Drudge is linking to an incendiary Atlanta Journal-Constitution blog post by former congressman Bob Barr.
Barr claims in his headline that “Census workers can enter your apartment in your absence.” Which sounds awfully fishy to anyone not cowering in the census-is-taking-our-freedoms fever swamps, watching for black helicopters. Here’s Barr:
What many Americans don’t realize, is that census workers — from the head of the Bureau and the Secretary of Commerce (its parent agency) down to the lowliest and newest Census employee — are empowered under federal law to actually demand access to any apartment or any other type of home or room that is rented out, in order to count persons in the abode and for “the collection of statistics.” If the landlord of such apartment or other leased premises refuses to grant the government worker access to your living quarters, whether you are present or not, the landlord can be fined $500.00.

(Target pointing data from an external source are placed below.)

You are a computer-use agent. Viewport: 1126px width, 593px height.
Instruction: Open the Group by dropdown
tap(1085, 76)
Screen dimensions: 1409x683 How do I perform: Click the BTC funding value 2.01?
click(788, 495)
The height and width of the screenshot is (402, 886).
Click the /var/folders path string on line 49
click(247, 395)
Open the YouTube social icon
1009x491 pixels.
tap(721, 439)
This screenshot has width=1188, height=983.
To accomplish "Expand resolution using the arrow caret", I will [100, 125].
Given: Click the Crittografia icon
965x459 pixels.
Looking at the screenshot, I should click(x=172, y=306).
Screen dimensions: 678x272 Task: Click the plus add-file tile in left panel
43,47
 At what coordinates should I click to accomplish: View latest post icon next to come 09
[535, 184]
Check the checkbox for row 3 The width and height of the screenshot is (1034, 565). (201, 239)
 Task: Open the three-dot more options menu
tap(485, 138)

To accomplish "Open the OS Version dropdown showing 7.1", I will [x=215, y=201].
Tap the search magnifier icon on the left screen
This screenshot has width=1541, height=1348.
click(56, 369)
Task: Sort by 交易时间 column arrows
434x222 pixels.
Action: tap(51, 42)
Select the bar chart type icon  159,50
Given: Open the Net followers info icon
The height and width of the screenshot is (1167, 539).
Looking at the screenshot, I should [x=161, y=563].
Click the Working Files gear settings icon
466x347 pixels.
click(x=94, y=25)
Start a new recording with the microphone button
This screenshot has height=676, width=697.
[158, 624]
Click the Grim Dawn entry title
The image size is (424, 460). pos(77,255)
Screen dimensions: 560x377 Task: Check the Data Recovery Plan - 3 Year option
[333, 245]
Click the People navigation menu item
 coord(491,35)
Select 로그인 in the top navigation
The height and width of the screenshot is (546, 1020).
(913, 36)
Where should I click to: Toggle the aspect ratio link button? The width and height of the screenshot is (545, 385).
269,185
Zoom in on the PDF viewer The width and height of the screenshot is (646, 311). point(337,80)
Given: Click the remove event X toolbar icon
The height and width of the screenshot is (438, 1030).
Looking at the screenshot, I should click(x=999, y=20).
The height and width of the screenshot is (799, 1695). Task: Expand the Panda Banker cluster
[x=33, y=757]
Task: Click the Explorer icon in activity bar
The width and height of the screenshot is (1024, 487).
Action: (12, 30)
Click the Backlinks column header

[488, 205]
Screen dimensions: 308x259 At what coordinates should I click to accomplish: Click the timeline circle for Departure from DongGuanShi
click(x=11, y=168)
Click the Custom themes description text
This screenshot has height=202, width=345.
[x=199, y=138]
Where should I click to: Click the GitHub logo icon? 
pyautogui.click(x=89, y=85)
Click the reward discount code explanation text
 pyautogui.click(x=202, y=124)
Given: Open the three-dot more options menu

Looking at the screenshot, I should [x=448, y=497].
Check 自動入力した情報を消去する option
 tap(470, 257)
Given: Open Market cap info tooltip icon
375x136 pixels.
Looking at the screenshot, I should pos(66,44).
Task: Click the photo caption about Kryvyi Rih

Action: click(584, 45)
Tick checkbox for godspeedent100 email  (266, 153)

That’s right — not only can citizens be fined if they fail to answer the increasingly intrusive questions asked of them by the federal government under the guise of simply counting the number of people in the country; but a landlord must give them access to your apartment whether you’re there or not, in order to gather whatever “statistics” the law permits.
Get the shotgun, Mable!
Excuse me for being skeptical, but Barr doesn’t report any anecdotes of such home invasions. Surely they’d make for good copy and surely they’d exist since the relevant code is more than a half-century old. Nor does he link to anything like or quote from the U.S. Code so we can read it for ourselves. All red flags. And sure enough, there’s a good reason he doesn’t:
Here’s the relevant section (emphasis mine):
Sec. 223. Refusal, by owners, proprietors, etc., to assist census employees Whoever, being the owner, proprietor, manager, superintendent, or agent of any hotel, apartment house, boarding or lodging house, tenement, or other building, refuses or willfully neglects, when requested by the Secretary or by any other officer or employee of the Department of Commerce or bureau or agency thereof, acting under the instructions of the Secretary, to furnish the names of the occupants of such premises, or to give free ingress thereto and egress therefrom to any duly accredited representative of such Department or bureau or agency thereof, so as to permit the collection of statistics with respect to any census provided for in subchapters I and II of chapter 5 of this title, or any survey authorized by subchapter IV or V of such chapter insofar as such survey relates to any of the subjects for which censuses are provided by such subchapters I and II, including, when relevant to the census or survey being taken or made, the proper and correct enumeration of all persons having their usual place of abode in such premises, shall be fined not more than $500.
The law is clearly talking about landlords of community-housing buildings like apartment complexes and the like. “Ingress” and “egress” refer to requiring the landlord to let Census workers onto the property to knock on doors—not to let them into the apartments when you’re not there.
So Barr is willfully misreading the law. He adds the “in your absence” part just for spice and Drudge links.